───── Data for this task ─────

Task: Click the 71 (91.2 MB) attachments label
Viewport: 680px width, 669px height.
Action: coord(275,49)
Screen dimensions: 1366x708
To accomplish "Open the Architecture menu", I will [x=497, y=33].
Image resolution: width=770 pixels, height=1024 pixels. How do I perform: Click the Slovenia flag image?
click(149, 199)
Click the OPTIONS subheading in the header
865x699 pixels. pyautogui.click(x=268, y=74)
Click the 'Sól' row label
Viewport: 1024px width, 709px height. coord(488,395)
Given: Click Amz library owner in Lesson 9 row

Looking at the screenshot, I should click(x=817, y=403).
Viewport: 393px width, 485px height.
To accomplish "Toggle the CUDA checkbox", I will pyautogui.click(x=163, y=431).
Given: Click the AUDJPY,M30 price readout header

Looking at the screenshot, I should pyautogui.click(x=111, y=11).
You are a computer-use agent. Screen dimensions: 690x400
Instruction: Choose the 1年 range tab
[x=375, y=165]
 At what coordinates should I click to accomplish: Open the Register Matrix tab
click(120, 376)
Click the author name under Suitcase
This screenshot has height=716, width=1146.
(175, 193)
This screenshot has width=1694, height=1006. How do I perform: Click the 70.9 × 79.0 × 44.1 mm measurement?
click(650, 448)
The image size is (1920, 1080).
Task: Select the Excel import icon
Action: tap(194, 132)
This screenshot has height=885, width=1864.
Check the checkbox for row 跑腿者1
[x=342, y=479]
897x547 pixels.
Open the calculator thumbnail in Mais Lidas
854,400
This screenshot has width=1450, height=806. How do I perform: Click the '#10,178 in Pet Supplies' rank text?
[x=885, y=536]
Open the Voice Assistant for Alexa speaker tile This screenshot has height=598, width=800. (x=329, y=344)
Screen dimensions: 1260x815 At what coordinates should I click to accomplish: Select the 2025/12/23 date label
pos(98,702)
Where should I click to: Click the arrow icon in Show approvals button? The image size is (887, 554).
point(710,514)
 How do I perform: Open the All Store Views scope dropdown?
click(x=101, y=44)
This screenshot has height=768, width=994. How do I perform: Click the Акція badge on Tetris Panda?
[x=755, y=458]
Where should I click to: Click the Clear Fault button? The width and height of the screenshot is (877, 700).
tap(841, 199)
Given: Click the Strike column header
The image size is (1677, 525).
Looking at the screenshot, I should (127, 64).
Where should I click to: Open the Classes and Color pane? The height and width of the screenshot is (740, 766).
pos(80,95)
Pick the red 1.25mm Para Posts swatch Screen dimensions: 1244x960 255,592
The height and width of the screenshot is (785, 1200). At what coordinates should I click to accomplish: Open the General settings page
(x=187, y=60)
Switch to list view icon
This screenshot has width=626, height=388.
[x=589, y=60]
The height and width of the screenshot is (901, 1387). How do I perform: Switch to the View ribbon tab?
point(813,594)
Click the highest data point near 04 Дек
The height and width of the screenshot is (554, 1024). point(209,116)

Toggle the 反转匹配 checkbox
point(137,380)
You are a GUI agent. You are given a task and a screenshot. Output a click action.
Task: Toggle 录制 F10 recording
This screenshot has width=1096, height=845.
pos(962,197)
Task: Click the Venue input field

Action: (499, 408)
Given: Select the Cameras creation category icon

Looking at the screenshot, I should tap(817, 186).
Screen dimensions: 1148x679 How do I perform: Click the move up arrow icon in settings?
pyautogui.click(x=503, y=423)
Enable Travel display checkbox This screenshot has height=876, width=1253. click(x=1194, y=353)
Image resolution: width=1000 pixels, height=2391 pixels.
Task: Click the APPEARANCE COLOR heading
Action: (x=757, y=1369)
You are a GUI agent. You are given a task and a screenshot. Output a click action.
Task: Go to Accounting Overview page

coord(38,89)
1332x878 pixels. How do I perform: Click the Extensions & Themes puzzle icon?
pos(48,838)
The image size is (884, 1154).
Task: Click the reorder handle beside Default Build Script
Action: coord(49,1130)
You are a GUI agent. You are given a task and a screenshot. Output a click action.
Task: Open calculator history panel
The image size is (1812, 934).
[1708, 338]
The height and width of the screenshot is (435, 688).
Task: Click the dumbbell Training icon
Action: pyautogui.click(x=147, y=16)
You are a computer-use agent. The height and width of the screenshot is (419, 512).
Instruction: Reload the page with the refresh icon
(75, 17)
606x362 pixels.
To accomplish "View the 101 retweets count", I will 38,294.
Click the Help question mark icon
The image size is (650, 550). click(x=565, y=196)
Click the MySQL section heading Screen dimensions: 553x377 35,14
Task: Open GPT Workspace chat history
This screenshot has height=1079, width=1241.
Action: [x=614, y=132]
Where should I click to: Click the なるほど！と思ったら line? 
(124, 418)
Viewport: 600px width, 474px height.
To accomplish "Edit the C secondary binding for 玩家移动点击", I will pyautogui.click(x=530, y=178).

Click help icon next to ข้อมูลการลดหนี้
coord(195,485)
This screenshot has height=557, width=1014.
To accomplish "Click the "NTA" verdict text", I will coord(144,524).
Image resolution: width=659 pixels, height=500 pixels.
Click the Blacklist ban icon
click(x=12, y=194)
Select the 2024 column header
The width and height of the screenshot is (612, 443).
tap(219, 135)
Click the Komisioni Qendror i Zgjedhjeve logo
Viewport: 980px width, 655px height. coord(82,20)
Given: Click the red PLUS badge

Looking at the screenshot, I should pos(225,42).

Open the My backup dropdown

─────

What the task requires
The answer is a count and nothing more: lines above that contain "computer".

Output of the task
2